* _Data for review_
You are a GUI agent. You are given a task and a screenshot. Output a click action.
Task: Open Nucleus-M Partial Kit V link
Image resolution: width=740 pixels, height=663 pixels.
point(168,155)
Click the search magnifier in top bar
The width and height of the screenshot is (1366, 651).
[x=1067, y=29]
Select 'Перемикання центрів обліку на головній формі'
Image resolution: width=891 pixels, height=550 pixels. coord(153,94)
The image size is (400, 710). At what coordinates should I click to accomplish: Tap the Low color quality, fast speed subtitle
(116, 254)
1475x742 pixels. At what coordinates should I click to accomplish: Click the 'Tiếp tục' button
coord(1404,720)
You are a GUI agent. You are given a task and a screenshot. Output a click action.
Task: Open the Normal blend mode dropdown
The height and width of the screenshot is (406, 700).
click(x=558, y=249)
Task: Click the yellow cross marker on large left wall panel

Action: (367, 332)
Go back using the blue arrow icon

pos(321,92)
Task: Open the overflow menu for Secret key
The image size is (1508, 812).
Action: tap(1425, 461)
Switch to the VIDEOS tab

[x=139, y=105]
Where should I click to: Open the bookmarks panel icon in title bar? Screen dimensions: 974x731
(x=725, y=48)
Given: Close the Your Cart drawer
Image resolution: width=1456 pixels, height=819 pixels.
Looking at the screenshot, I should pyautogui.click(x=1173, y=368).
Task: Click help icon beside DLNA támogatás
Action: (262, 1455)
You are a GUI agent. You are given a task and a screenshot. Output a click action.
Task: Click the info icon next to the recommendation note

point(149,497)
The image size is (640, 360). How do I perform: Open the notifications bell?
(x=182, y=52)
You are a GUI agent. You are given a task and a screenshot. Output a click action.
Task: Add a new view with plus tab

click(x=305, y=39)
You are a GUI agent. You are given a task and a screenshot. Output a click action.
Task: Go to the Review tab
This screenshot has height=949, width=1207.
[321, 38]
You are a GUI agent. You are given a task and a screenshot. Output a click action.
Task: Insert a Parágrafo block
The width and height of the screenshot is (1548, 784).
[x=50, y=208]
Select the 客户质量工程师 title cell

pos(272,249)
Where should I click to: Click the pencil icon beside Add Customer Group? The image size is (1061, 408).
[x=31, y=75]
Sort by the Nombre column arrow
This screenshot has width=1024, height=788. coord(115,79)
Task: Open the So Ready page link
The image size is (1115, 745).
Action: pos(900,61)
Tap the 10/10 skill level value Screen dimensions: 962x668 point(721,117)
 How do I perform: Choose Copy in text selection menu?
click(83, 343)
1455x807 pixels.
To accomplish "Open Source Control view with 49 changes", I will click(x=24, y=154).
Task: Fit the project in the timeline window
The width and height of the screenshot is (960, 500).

* _Try it_
Give the material above back in full, exactly as written.

* _Solution to this exercise_
You are a GUI agent. You are given a task and a screenshot. Output a click action.
Task: Open Nucleus-M Partial Kit V link
Image resolution: width=740 pixels, height=663 pixels.
point(168,155)
Click the search magnifier in top bar
The width and height of the screenshot is (1366, 651).
[x=1067, y=29]
Select 'Перемикання центрів обліку на головній формі'
Image resolution: width=891 pixels, height=550 pixels. coord(153,94)
The image size is (400, 710). At what coordinates should I click to accomplish: Tap the Low color quality, fast speed subtitle
(116, 254)
1475x742 pixels. At what coordinates should I click to accomplish: Click the 'Tiếp tục' button
coord(1404,720)
You are a GUI agent. You are given a task and a screenshot. Output a click action.
Task: Open the Normal blend mode dropdown
The height and width of the screenshot is (406, 700).
click(x=558, y=249)
Task: Click the yellow cross marker on large left wall panel

Action: (367, 332)
Go back using the blue arrow icon

pos(321,92)
Task: Open the overflow menu for Secret key
The image size is (1508, 812).
Action: tap(1425, 461)
Switch to the VIDEOS tab

[x=139, y=105]
Where should I click to: Open the bookmarks panel icon in title bar? Screen dimensions: 974x731
(x=725, y=48)
Given: Close the Your Cart drawer
Image resolution: width=1456 pixels, height=819 pixels.
Looking at the screenshot, I should pyautogui.click(x=1173, y=368).
Task: Click help icon beside DLNA támogatás
Action: (262, 1455)
You are a GUI agent. You are given a task and a screenshot. Output a click action.
Task: Click the info icon next to the recommendation note

point(149,497)
The image size is (640, 360). How do I perform: Open the notifications bell?
(x=182, y=52)
You are a GUI agent. You are given a task and a screenshot. Output a click action.
Task: Add a new view with plus tab

click(x=305, y=39)
You are a GUI agent. You are given a task and a screenshot. Output a click action.
Task: Go to the Review tab
This screenshot has height=949, width=1207.
[321, 38]
You are a GUI agent. You are given a task and a screenshot. Output a click action.
Task: Insert a Parágrafo block
The width and height of the screenshot is (1548, 784).
[x=50, y=208]
Select the 客户质量工程师 title cell

pos(272,249)
Where should I click to: Click the pencil icon beside Add Customer Group? The image size is (1061, 408).
[x=31, y=75]
Sort by the Nombre column arrow
This screenshot has width=1024, height=788. coord(115,79)
Task: Open the So Ready page link
The image size is (1115, 745).
Action: pos(900,61)
Tap the 10/10 skill level value Screen dimensions: 962x668 point(721,117)
 How do I perform: Choose Copy in text selection menu?
click(83, 343)
1455x807 pixels.
To accomplish "Open Source Control view with 49 changes", I will click(x=24, y=154).
Task: Fit the project in the timeline window
The width and height of the screenshot is (960, 500).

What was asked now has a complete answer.